### What is being asked:
Exact reproduction required: the lines below from the line with "经纬 (1120, 16)" to the line with "新闻排行 (893, 643)", both ends included, and no others.

### Data to use:
'''

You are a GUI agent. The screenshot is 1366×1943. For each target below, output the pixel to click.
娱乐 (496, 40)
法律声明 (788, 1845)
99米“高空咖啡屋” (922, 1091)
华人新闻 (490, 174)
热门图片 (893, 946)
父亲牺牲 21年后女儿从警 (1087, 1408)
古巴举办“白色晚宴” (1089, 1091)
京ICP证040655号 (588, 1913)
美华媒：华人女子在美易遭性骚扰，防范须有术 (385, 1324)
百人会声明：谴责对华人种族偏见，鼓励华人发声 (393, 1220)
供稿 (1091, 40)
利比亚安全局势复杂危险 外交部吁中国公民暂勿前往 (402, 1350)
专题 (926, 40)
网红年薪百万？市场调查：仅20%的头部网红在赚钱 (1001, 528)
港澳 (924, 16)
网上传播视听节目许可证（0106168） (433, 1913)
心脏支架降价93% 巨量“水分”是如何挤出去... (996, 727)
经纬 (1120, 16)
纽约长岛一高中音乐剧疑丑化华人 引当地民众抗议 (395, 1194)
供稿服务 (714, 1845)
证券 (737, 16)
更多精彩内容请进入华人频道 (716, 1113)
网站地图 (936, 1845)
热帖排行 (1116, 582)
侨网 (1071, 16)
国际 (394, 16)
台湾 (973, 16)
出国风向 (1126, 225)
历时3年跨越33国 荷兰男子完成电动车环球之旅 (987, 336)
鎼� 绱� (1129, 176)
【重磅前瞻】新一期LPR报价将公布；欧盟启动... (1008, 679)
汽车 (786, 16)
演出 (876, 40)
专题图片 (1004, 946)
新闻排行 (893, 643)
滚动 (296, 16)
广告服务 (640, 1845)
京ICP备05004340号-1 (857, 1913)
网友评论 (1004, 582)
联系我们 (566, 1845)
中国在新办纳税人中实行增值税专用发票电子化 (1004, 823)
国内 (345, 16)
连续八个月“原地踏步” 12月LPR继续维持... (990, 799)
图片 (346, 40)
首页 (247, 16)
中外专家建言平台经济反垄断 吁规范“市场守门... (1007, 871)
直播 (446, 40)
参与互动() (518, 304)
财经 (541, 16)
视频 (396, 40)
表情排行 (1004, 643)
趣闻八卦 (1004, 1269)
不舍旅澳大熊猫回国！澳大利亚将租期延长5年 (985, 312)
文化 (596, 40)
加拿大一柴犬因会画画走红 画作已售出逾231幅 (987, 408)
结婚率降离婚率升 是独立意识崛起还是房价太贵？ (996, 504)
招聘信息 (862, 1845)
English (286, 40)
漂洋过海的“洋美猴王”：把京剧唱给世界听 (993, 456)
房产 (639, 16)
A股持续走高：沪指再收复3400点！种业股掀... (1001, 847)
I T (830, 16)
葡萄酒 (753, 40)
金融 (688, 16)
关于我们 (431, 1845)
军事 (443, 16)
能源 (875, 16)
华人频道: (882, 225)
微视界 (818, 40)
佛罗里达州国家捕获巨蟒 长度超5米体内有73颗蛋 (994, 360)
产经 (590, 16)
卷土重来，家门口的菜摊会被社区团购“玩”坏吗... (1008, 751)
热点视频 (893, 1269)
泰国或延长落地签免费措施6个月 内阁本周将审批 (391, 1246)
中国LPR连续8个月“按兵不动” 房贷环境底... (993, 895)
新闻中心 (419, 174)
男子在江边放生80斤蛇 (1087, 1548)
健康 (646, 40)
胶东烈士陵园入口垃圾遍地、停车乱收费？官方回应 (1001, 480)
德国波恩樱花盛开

'''

### Worked solution:
经纬 (1120, 16)
纽约长岛一高中音乐剧疑丑化华人 引当地民众抗议 (395, 1194)
供稿服务 (714, 1845)
证券 (737, 16)
更多精彩内容请进入华人频道 (716, 1113)
网站地图 (936, 1845)
热帖排行 (1116, 582)
侨网 (1071, 16)
国际 (394, 16)
台湾 (973, 16)
出国风向 (1126, 225)
历时3年跨越33国 荷兰男子完成电动车环球之旅 (987, 336)
鎼� 绱� (1129, 176)
【重磅前瞻】新一期LPR报价将公布；欧盟启动... (1008, 679)
汽车 (786, 16)
演出 (876, 40)
专题图片 (1004, 946)
新闻排行 (893, 643)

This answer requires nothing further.